------ Text excerpt

I wouldn't be alarmed tbh. Living like a monk for months on end, any young man would want to let loose once in a while.


----------



## Ernest Shackleton (Jun 8, 2013)

Trippy said:


> He sounds quite shook up in this interview
> 
> 
> 
> ...


hes deluded. 7 minutes in he claims he won first two rounds and was winning the third.


----------



## Guest (Aug 20, 2013)

Ernest Shackleton said:


> hes deluded. 7 minutes in he claims he won first two rounds and was winning the third.


every boxer in history must be deluded then.


----------



## tam83 (Aug 3, 2013)

Came across well in that video to be fair. My thoughts are if he's thinking about retiring at this stage he probably should, as I don't think his heart is really in it. That being said if he decides to continue he needs to realise that he should relocate and start again, probably in the states and that will take on a whole different level of dedication.


----------



## Ernest Shackleton (Jun 8, 2013)

Minimalist. No pictures of him boxing, just him getting his degree.


----------



## icemax (Jun 5, 2012)

Batkilt said:


> I don't think he'll recover from that loss mentally; that sort of defeat is enough to crush the spirit of many a fighter. And I don't think any amount of Vince telling him he's better at maths than Carol Vorderman is going to erase that self doubt that he'll now be thinking in regards to him being a "world level" fighter. I think he may also have to question whether his chin was really ever as "granite" as he thought.


This is quite a bit of an over-reaction, its not as though other fighters haven't taken a worse beating and still come back and achieved.


----------



## Guest (Aug 20, 2013)

icemax said:


> This is quite a bit of an over-reaction, its not as though other fighters haven't taken a worse beating and still come back and achieved.


Agree with this.

------------
------ Given entries

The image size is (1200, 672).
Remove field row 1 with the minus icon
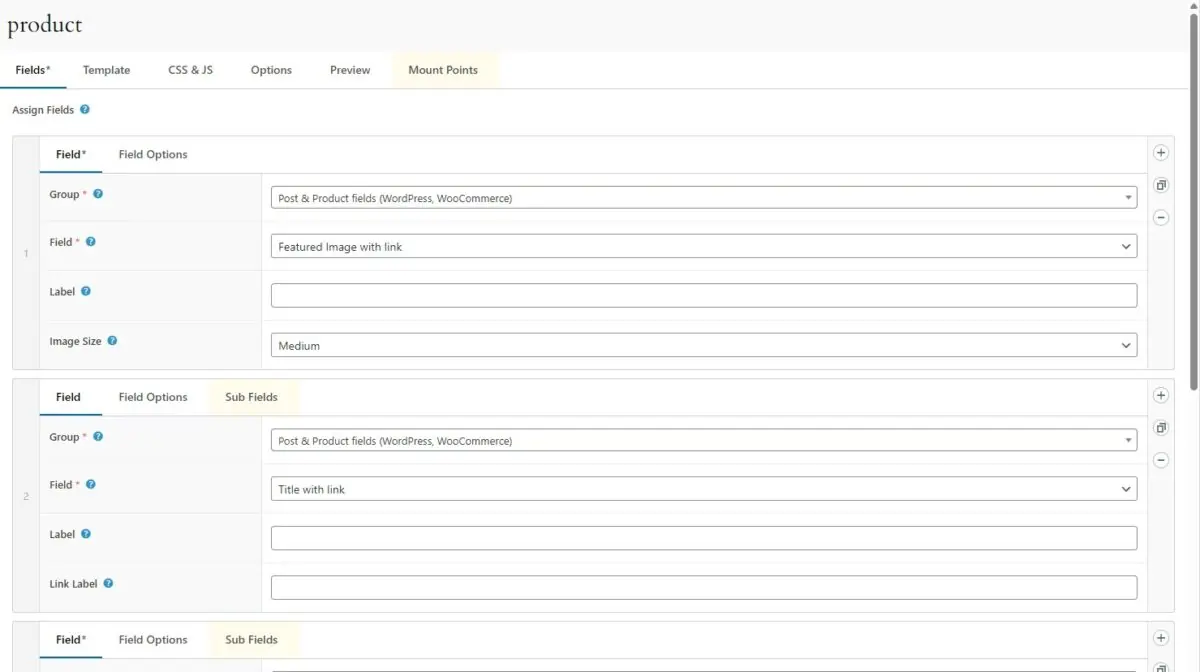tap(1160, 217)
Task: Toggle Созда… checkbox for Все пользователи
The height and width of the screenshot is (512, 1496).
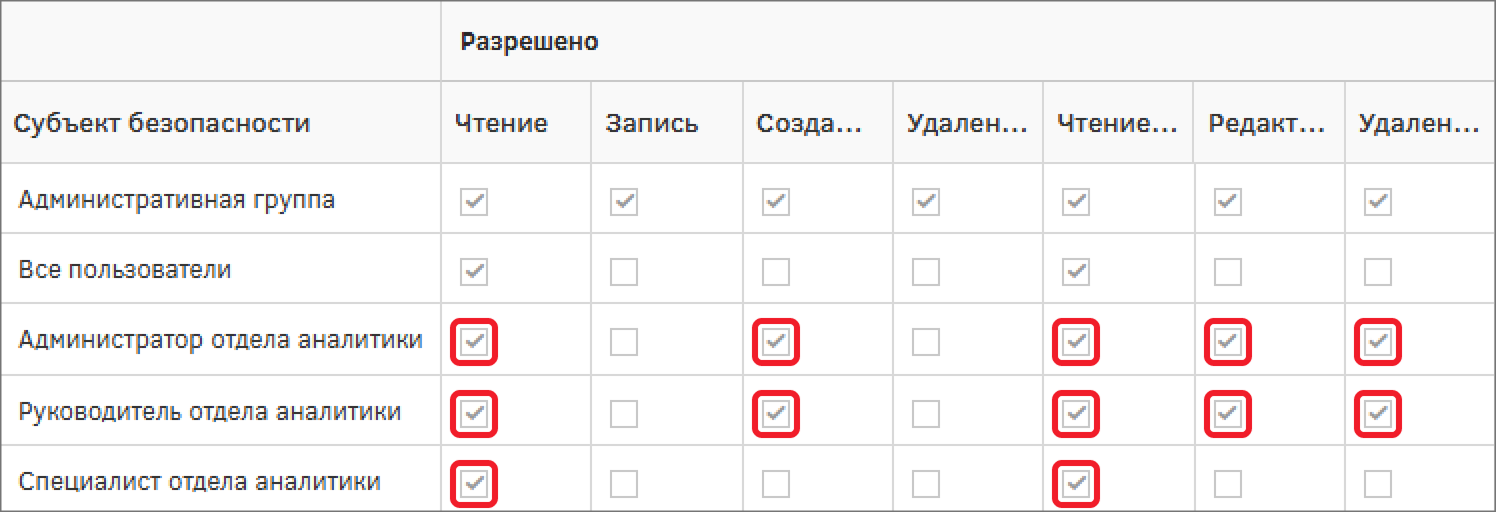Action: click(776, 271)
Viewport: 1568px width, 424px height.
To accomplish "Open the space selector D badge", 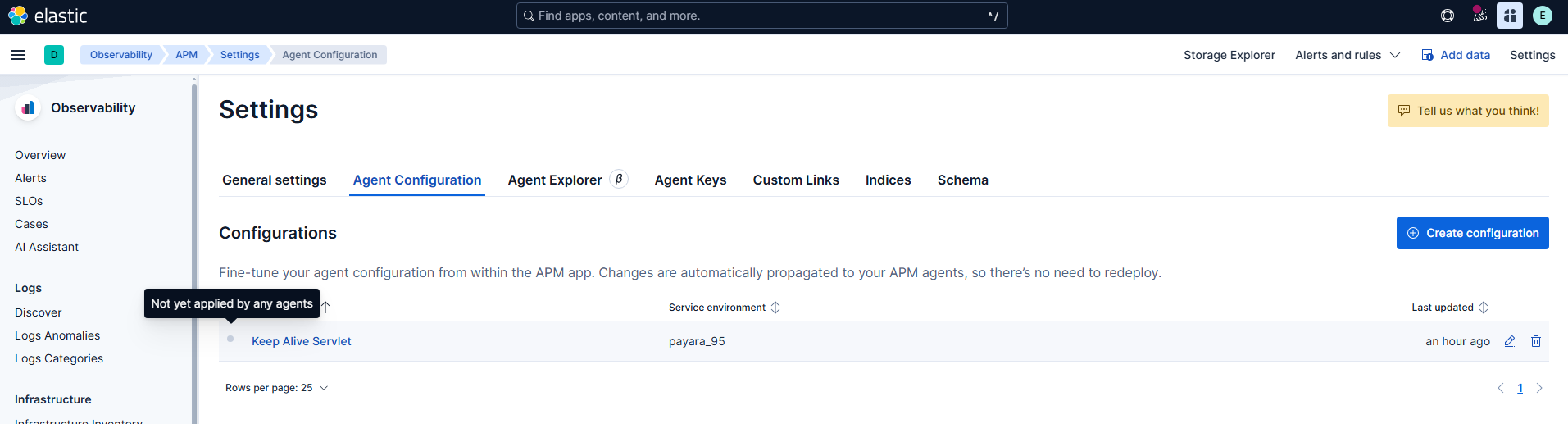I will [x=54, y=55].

------------

Exercise set:
1: In the boxing forum thread, set down the part starting with "## tam83 (Aug" and going on through "getting his degree.".
2: In the boxing forum thread, where does tam83 suggest the fighter should probably relocate if he decides to continue?

Solutions below:
1:
## tam83 (Aug 3, 2013)

Came across well in that video to be fair. My thoughts are if he's thinking about retiring at this stage he probably should, as I don't think his heart is really in it. That being said if he decides to continue he needs to realise that he should relocate and start again, probably in the states and that will take on a whole different level of dedication.


----------



## Ernest Shackleton (Jun 8, 2013)

Minimalist. No pictures of him boxing, just him getting his degree.

2: The States.